# Is entropy of a binomial distribution an increasing function of $n$

entropyinformation theoryprobabilityprobability distributionsrandom variables

I was thinking about the entropy of a binomial distribution.
The Wikipedia page on Binomial distribution says that the entropy of the Binomial(n,p) is asymptotically $$\frac{1}{2} \log _{2}(2 \pi e n p(1-p))+O\left(\frac{1}{n}\right)$$.

I noted that in non-asymptotic regime, there exists lower bounds and upper bounds for the binomial entropy as can be seen here.

I was wondering whether Binomial entropy is an increasing (strictly speaking, non-decreasing) function of $$n$$ in general? My intuitive answer is yes. But, I can't quite prove this. Can someone help me prove this.

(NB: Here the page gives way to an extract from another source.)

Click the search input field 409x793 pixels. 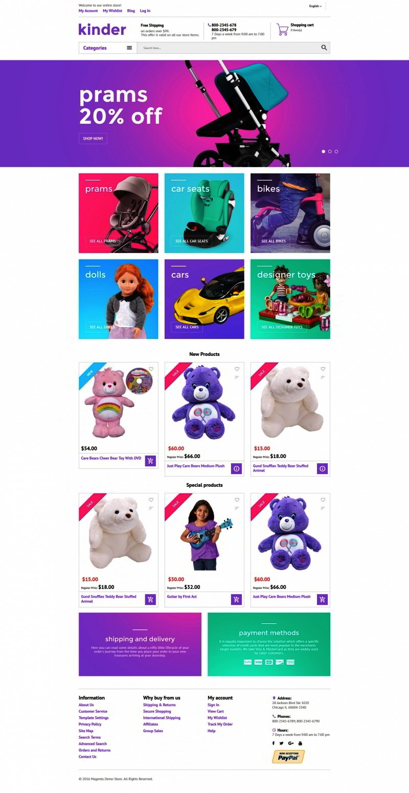click(229, 48)
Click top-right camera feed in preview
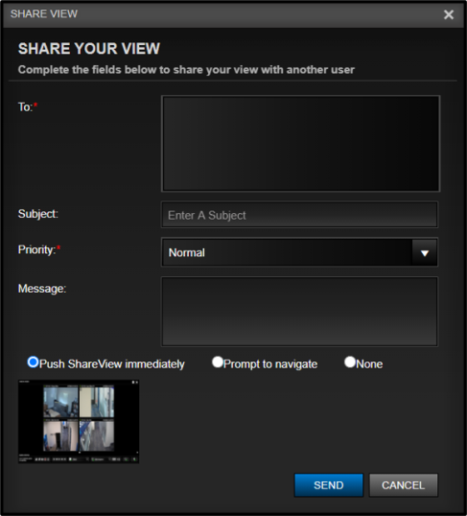Screen dimensions: 467x516 (97, 402)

My attempt: $$H(X+Y)=H(X)+H(Y)-H(X|X+Y)$$ for $$X,Y$$ IID Bernoulli RVs. Also conditioning reduces entropy. Iterate this argument $$n$$ times to reach Binomial. Is this right?

That's right.

A Binomial $$(n,p)$$ can be expressed as the sum of $$n$$ Bernoulli $$(p)$$ variables. Hence it also can be expressed as the sum of a Binomial $$(n-1,p)$$ and a Bernoulli $$(p)$$.

Now, if $$Z = X + Y$$ (for independent $$X,Y$$) we have

$$H(Z,Y)= H(Y|Z) + H(Z) = H(Z | Y) + H(Y) \implies \\ H(Z)=H(X+Y)= H(X) + H(Y)-H(Y|Z) \ge H(X)$$

because $$H(Y|Z) \le H(Y)$$.

Then, letting $$Z,X$$ be the Binomials and $$Y$$ the Bernoulli, we get the desired result.

Notice that the inequality actually is strict, if $$0.